Some might like to praise the UK for its plethora of paths, taking in as they do the long distance trail as much as the quotidian and local. I, however, was not praising the quality of the path marking. I was surprised: the closer to the city (Broomhill near Beese’s; Stockwood Open Space Nature Reserve), the less likely the rights of way are to be signposted. I followed wrong paths back on myself; pushed through bramble thickets; raised my hands aloft through head-height stinging nettles — only to have to turn back. I started to rue my straight-jacket decision to follow the fictions of the Ordnance Survey’s Cartesian cross-lines. Wouldn’t it be much nicer to have a walk at a beauty spot? What is this going to prove, anyway?

But I stuck with it. Of course I did.

I have lots of ideas, most of them fleeting, but if I get as far as starting the journey, I’m loathe to abandon. Even the unexpected rain (that went from fairy mist to persisting-it-down), did not tear me from my aim. And so much the better.

It’s peculiar, following the lines. The walk can be categorised into three scenes: 1 — suburban Bristol; 2 — single-track country lanes; 3 — field footpaths. Because I had the schema, I missed most of the villages on the way. I ignored the most intriguing-looking paths. I merely chose the route that allowed me to follow line ST63 most closely.

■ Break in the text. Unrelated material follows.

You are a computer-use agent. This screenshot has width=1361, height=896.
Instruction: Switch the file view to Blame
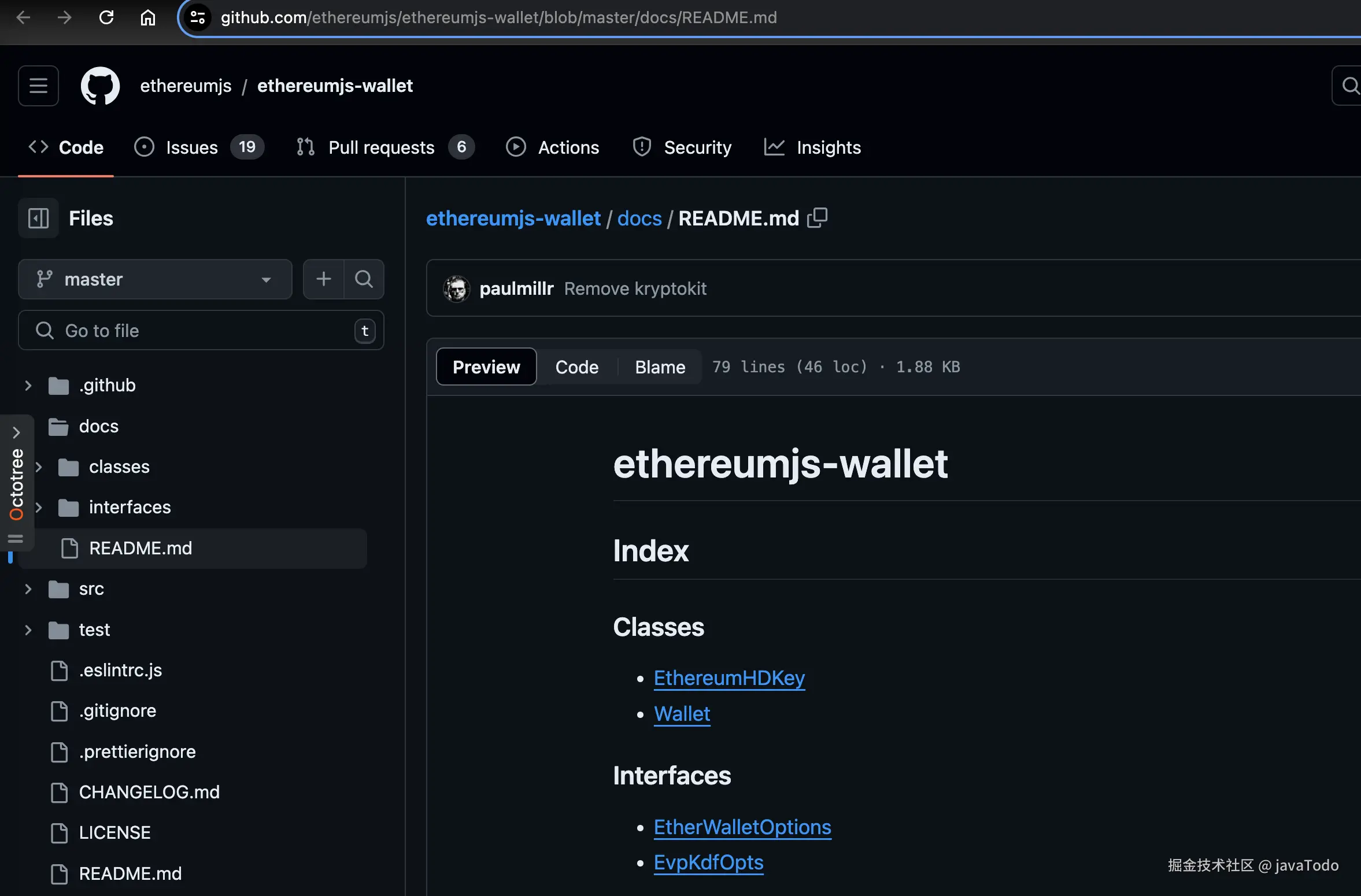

It took a long time to feel I’d left Bristol and its conurbations. For every leaf-dappled lane, every overgrown path, there followed as much in the way of post-war bungalows and social housing, bus stops and convenience stores. Horseworld was especially confusing  — a sanctuary for diseased horses (according to one sign, feeding the horses is forbidden because they may transfer diseases deadly to humans). Horseworld resolutely threw out the notion of ‘the city’, with its stables, paddocks and electric fences — only for houses to reappear. And why does a city like Bristol require a horse sanctuary?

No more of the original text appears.